◆ Tasks to perform
a) Using the post on assumptions behind v0.0.1, explain in one to three sentences why the dump is used as a baseline.
b) Repeat the part of the post on v0.0.1 assumptions from "Several assumptions are" up to and including "It is small.".
c) Go on with the post on v0.0.1 assumptions, starting after its last sentence.

◆ Given text
Several assumptions are baked into v0.0.1 that may turn out to be wrong:

One dataset is representative. 15HCD_1 is DDA on a Thermo instrument. DIA data looks different. timsTOF data looks different. Profile-mode data is an order of magnitude larger. Every conclusion in this post is conditional on one file.
The dump is a fair baseline. Stripping XML overhead is an obvious first step. It is not a format. The dump baseline shows how much of the size reduction is just removing interchange overhead vs actual compression. The gap between mzML (75.55 MiB) and the dump (30.78 MiB) is the XML tax. The gap between the dump and mzv1 lossless (30.78 to 27.89 MiB) is the codec doing real work. That gap is 2.89 MiB. It is real. It is small.
Scalar FOR is enough. The current size is dominated by the exact m/z stream. Entropy coding (rANS, tANS) should shrink that stream significantly. Cross-spectrum delta should help on DIA where consecutive spectra share precursors. Both are unimplemented. If they do not close the gap to mzMLb, the thesis is in trouble.
Python is an acceptable dependency. The prototype ingests mzML through pyteomics. This is fine for benchmarking. It is not fine for production. A native Zig mzML reader is on the roadmap. It is not in v0.0.1.

◆ Recorded data

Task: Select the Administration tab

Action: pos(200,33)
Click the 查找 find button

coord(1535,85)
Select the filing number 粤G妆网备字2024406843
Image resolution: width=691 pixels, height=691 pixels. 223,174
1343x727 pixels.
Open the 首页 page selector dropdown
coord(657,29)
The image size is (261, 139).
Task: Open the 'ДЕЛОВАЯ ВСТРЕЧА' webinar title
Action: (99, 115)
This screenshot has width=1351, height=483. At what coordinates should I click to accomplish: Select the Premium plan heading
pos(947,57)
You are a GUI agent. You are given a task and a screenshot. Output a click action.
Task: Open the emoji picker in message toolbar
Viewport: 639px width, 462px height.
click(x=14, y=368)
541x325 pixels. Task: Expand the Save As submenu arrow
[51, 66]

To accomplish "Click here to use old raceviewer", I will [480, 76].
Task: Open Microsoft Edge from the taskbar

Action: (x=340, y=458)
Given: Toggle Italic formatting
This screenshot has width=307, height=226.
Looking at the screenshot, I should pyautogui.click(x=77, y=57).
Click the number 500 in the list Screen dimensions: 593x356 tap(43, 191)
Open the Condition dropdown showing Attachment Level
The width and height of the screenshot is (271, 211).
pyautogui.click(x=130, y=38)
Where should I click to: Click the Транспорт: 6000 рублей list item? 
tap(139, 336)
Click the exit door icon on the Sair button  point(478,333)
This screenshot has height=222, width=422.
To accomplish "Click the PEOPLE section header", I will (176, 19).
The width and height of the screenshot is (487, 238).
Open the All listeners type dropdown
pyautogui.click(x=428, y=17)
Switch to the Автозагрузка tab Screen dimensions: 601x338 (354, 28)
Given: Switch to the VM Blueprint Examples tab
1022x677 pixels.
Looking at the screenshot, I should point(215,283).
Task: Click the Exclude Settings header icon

◆ Responses to the tasks
a) The dump baseline shows how much of the size reduction comes only from removing interchange overhead and how much comes from actual compression. The gap from mzML (75.55 MiB) to the dump (30.78 MiB) is the XML tax. The smaller gap from the dump to mzv1 lossless (27.89 MiB) is the codec doing real work.

b)
Several assumptions are baked into v0.0.1 that may turn out to be wrong:

One dataset is representative. 15HCD_1 is DDA on a Thermo instrument. DIA data looks different. timsTOF data looks different. Profile-mode data is an order of magnitude larger. Every conclusion in this post is conditional on one file.
The dump is a fair baseline. Stripping XML overhead is an obvious first step. It is not a format. The dump baseline shows how much of the size reduction is just removing interchange overhead vs actual compression. The gap between mzML (75.55 MiB) and the dump (30.78 MiB) is the XML tax. The gap between the dump and mzv1 lossless (30.78 to 27.89 MiB) is the codec doing real work. That gap is 2.89 MiB. It is real. It is small.

c)
Decode speed matters more than encode. This is the asymmetric design bet. Encode happens once per file. Decode happens every time a search engine reads the data. If decode is not fast enough to feed a search engine without becoming the bottleneck, the format is not useful.

Limitations

This is v0.0.1. The list of things not yet done is longer than the list of things done:

One dataset. No DIA. No timsTOF. No multi-instrument validation.
No entropy coding. The m/z stream is delta-encoded and FOR-packed but not entropy-coded. That is the largest remaining compression opportunity.
No SIMD. The decode path is scalar. SIMD FOR unpack should roughly double decode throughput.
No cross-spectrum delta. Consecutive DIA spectra share precursors. Encoding differences between spectra rather than absolute values should reduce the m/z stream significantly.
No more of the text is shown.